Sterility testing is a microbiological examination method used to determine whether a product that is required to be sterile has been contaminated by microorganisms. It is commonly applied in the pharmaceutical, biotechnology, and medical device manufacturing industries.
Sterility testing is applicable to most pharmaceutical products mandated to be sterile, including injectable drugs, eye drops, solid pharmaceuticals, and various sterile medical devices. Its scope of application is broad. If these products are contaminated with microorganisms, they may reduce efficacy or even cause infections and other severe complications upon contact with the human body. Therefore, the primary goal of sterility testing is to ensure that products designated as sterile, after undergoing aseptic manufacturing or terminal sterilization processes, are free of viable microorganisms, ensuring safety and effectiveness in clinical use.
Sterility refers to the absence of viable microorganisms in a sample, which is a fundamental requirement for ensuring the safety of pharmaceutical products. The internationally recognized benchmark for sterilization efficacy is the Sterility Assurance Level (SAL). A product is considered sterile if SAL ≤ 10⁻⁶, meaning the probability of microbial contamination is less than or equal to one in a million.

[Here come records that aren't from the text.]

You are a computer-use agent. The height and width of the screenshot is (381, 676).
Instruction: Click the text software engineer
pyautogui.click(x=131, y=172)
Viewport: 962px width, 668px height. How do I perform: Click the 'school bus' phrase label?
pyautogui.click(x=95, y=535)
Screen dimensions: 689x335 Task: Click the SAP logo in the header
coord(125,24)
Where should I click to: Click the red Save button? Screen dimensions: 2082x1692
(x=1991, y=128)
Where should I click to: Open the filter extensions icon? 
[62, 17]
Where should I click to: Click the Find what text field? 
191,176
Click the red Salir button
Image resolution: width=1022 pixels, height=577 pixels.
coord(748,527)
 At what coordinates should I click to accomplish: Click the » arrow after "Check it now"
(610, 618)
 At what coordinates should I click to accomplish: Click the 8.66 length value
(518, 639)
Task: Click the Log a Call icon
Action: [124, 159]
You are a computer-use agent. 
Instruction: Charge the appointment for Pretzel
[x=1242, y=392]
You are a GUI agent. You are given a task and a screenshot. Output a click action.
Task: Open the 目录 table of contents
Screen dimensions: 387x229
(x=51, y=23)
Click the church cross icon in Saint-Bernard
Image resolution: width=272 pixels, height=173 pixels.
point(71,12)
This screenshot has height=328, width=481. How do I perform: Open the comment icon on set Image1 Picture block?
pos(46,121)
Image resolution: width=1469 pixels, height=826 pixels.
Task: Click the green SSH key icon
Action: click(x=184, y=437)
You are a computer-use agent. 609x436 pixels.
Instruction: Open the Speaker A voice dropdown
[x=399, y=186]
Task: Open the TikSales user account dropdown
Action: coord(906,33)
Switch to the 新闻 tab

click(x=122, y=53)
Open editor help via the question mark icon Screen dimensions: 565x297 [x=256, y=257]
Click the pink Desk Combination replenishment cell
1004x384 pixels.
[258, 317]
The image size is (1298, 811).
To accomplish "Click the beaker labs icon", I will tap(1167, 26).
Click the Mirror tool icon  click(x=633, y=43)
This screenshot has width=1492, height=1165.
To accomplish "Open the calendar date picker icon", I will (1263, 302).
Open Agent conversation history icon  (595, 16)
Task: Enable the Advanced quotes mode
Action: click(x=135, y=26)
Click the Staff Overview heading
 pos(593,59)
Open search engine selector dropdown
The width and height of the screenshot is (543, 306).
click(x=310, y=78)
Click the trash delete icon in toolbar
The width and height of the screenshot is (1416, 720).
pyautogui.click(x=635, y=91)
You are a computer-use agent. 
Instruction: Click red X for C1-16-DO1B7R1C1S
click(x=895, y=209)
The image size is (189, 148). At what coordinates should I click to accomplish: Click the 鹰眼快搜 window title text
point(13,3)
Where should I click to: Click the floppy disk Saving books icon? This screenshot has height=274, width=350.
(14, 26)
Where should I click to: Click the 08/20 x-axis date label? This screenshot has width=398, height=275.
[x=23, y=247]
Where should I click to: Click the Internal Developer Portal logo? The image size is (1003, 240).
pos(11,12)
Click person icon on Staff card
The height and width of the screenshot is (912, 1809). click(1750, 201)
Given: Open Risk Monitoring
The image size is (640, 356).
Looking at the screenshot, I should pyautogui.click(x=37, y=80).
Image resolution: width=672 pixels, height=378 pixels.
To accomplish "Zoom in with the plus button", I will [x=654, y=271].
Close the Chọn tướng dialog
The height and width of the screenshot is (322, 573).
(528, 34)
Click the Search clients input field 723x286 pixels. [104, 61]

Standards such as ISO 11737-2, USP <71>, EP, JP, and the Chinese Pharmacopeia define the requirements for sterility testing, including test environments, sample preparation, and operating procedures. These ensure compliance with global standards and provide reliability for test results.
Two commonly used methods for sterility testing are the Membrane Filtration Method and the Direct Inoculation Method. According to the Pharmaceutical Inspection Co-operation Scheme (PIC/S), both methods must be performed under aseptic conditions in a Grade A cleanroom within a Grade B environment. The choice of method depends on the sample characteristics.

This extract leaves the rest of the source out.